***** Фрагмент документа
Когда говорят об истории, я думаю: вот она – история – передо мной, в лицах моих стариков. Оба почти ровесники века – 1901 и 1904 годов рождения. «Сосватались в той год, як с району приезжали траурный митинг про Ленина проводыть», - вспоминает бабушка. Дед участвовал в Гражданской войне, затем коллективизация, страшнейший голод Поволжья, Отечественная война, в которой дед участвует уже 40-летним в армии Рокоссовского, состоявшей из штрафников. Но когда немцы подошли к Сталинграду, то, видимо, и штрафников не хватало её пополнять, пополнить пришлось такими, как мой дед, жившими в тех местах (граница Саратовской и Волгоградской областей, именуемых Немповолжьем).

Дважды был ранен. Вернулся домой без пальца большого на правой руке да на одной ноге, вернее, на трёх, если считать костыли.

Немногословным был дед, а о войне и вовсе не любил рассказывать, вернее, рассказывал, но так негероично, по тому моему детскому восприятию, да и то лишь тогда, когда лезла к нему с вопросами о войне. Не пришёл мой дед с фронта «в крестах», слава Богу, голова была на плечах. Не было наград у него, награждался в той армии только офицерский состав, как он говорил, я вот утверждать не могу. Не твердил нигде особо о войне и по пьяному делу «не разворачивал танки» и не кричал: «За Родину! За Сталина!»

…1948 год. Очередная волна репрессий. Дан план на село: троих надо выслать. Весь принцип был, как я понимаю, – называй скорей другого, пока тебя не успели назвать. Дед со своим спокойствием не успел да и не смог бы кого-то назвать, его назвали. А повод? Где-то накануне этих событий перешёл из колхоза в лесное хозяйство без справки, что колхоз отпустил, вот и повод – неотработка трудодней.

Бывала я на родине дедовской, плакали односельчане, встречаясь, один справедливо заметил: «Что ж плачете теперь, сами руки на собрании поднимали». Но не держали зла на земляков, понимали, видимо, какое было время, хоть ой, как обидно было и трудно. Выслали деда на Дальний Восток.

Работал сначала на просеке дороги на прииск Октябрьский, затем возчиком. Это время помню уже и я, потому что постоянной спутницей дедовой была: восседала то на водовозной бочке, то на телеге, зимой на санях. Что такое возчик? А то, что грузить и разгружать надо было стокилограммовые мешки с сахаром, солью или другими продуктами, возить и в соседний Кухтерин Луг, возить воду на все объекты, а зимой это значило, что ежедневно надо было прорубать прорубь на Зее, где толщина льда достигала 1,5–2 метра. Застрянет, бывало, телега с грузом в осеннюю или весеннюю хлябь, своим плечом и вытолкнет её – невелик был дед, но крепенек. Почти не помню его в праздничной одежде, так и виден всегда в работе. Последние годы дорабатывал сторожем на базе продснаба, а работать ему пришлось почти до конца жизни: колхозные годы в стаж не шли.
**********
***** Выдержки из данных
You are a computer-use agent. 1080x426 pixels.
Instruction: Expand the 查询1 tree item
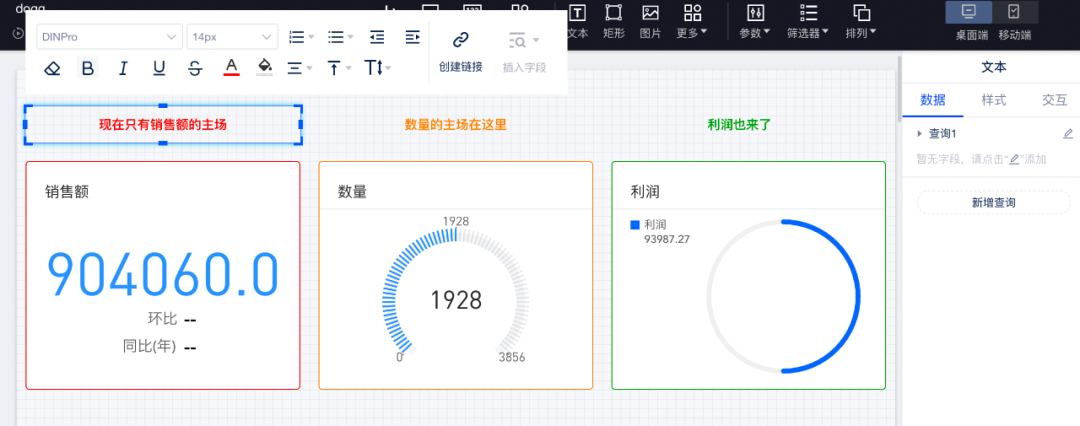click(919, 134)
**********
***** Выдержки из данных
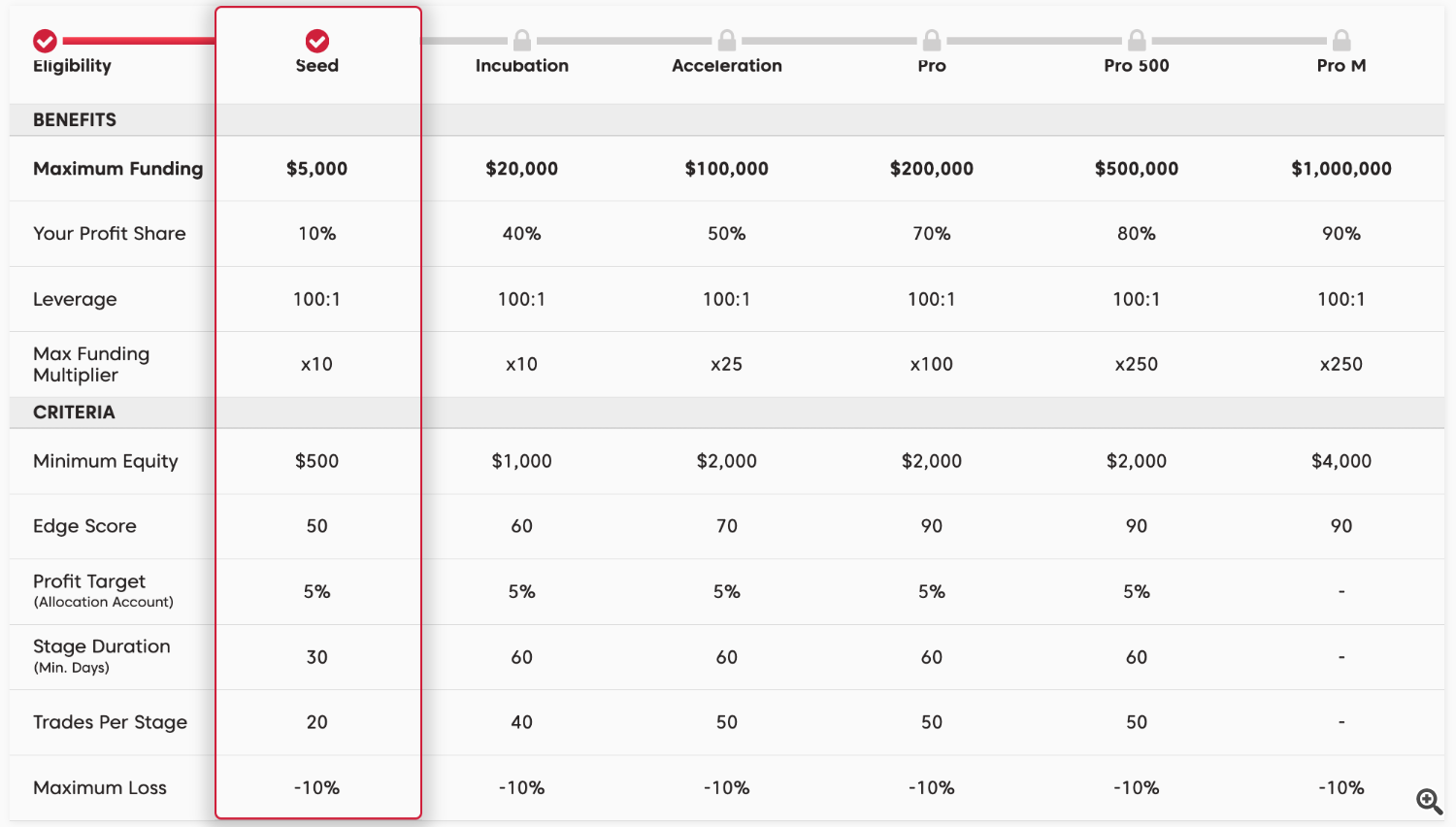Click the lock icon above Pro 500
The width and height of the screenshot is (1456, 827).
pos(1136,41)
**********
***** Выдержки из данных
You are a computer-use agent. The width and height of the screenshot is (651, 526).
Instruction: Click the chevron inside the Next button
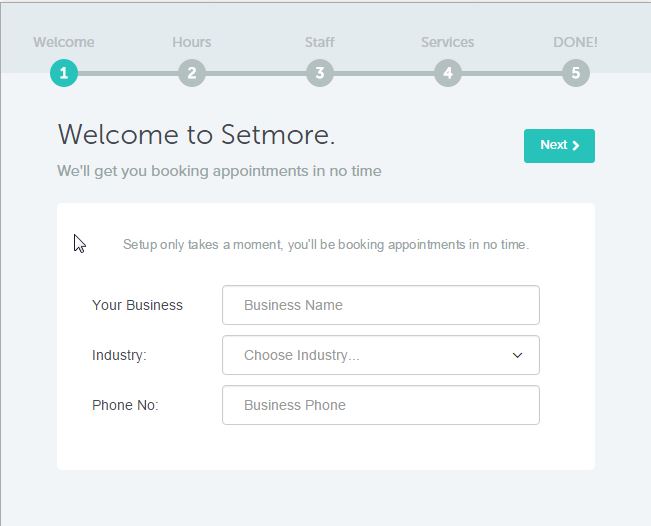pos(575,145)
**********
Что нужно сделать:
1) Процитируйте из воспоминаний о деде отрывок, который начинается словами «Когда говорят об» и заканчивается словами «если считать костыли.».
2) Напишите продолжение воспоминаний о деде, начиная сразу после последнего приведённого предложения.

Ответы к заданиям:
1)
Когда говорят об истории, я думаю: вот она – история – передо мной, в лицах моих стариков. Оба почти ровесники века – 1901 и 1904 годов рождения. «Сосватались в той год, як с району приезжали траурный митинг про Ленина проводыть», - вспоминает бабушка. Дед участвовал в Гражданской войне, затем коллективизация, страшнейший голод Поволжья, Отечественная война, в которой дед участвует уже 40-летним в армии Рокоссовского, состоявшей из штрафников. Но когда немцы подошли к Сталинграду, то, видимо, и штрафников не хватало её пополнять, пополнить пришлось такими, как мой дед, жившими в тех местах (граница Саратовской и Волгоградской областей, именуемых Немповолжьем).

Дважды был ранен. Вернулся домой без пальца большого на правой руке да на одной ноге, вернее, на трёх, если считать костыли.

2)
Другого характера бабушка: и калякуча (разговорчива), и лайлива (найдёт, за что поругать), горячая, красавицей была в молодости на всё село (отмечали земляки), в одном с дедом сходство – равной в работе и ей всегда было трудно найти. Не стало её на 90-м году. Но не видели её праздно сидящей на лавочке: то траву в огороде щиплет, то орудует тяпкой, то поливает, то буквально тянет по земле ведро с кормом поросятам или корове… Выводила порой эта её неугомонность, взорвусь, накричу (к стыду своему признаться): «Зачем тебе это надо?!», а она отвечает: «Прывыкла собака за возиком бигать…»

Женская доля всегда была тягостной вдвойне. Дед говорил: «На войне у нас паёк был, а ей, когда «всё для фронта, всё для победы», надо было чем-то не только себя, а в первую очередь детей накормить». Сколько сусликов переловлено в поволжских степях – это было спасение от голода в те годы! А тут от деда вестей нет, а тут в 1943 году похоронка на 18-летнего первенца. Кругом одна, а с нею малые дети. И в поле работа от зари до зари. Переболела тифом, цингой. Впрочем, это общее в судьбе их поколения.

И вот Дальний Восток. Ураловка. Кто выжил в ужасной дороге, начали копать и строить землянки. Потом перешли в дома. Обзавелись и здесь хозяйством, раскорчёвывали земли – руки, привыкшие к труду, спасли. Выросли, разлетелись дети, но пришлось ещё и внуков растить – умерла дочь. Кто хоронил детей, знает, что это такое, а тут ещё и внуки остались.

Не докучала бабушка моралями, хотя и это делала иногда, но больше воспитывали с дедом своим образом жизни, как и во многих семьях раньше: вместе в огороде, вместе на покосе, вместе по хозяйству. Серьёзно относились к учёбе моей, наверное, потому, что самим не удалось овладеть грамотой. Слышишь сейчас от современных родителей: «Ну чем я ему помогу по этой программе?» Моя бабушка, так и не закончившая ни одного класса, едва знающая все буквы алфавита, всегда приходила мне в трудных случаях на помощь: взяв «задачник», тут же сама шла к грамотным соседям, чтоб растолковали. Видя интерес к твоей учёбе, как-то и нельзя было не учиться. А с дедом помню вечерние чтения. Он-то грамотный» – класс закончил, читал «по слогам, писал письма без всяких знаков препинания, всё с маленькой буквы. Любил, когда я ему читала ежевечерне, стыдил за безобразный почерк: «По всему СэСээРи письмо будет идти, а ты так погано написала!» – чистописание моё страдало.

А как умели обставить праздники!

Под Новый год вывешивали яркие подарочные пакеты на заборе, а потом всё хотелось увидеть, как снимает их Дед Мороз, но ни разу не удалось. И вот стук в дверь! Он! Роскошная борода из пакли, дедовские ватные штаны (а дед дома), какая-то поддёвка, да такой шумный, что я замирала от страха, с кучей гостинцев, и тянет в хоровод вокруг ёлки, а она до самого потолка! В роли Деда Мороза, конечно же, бывала бабушка, это уж в школьные годы я поняла.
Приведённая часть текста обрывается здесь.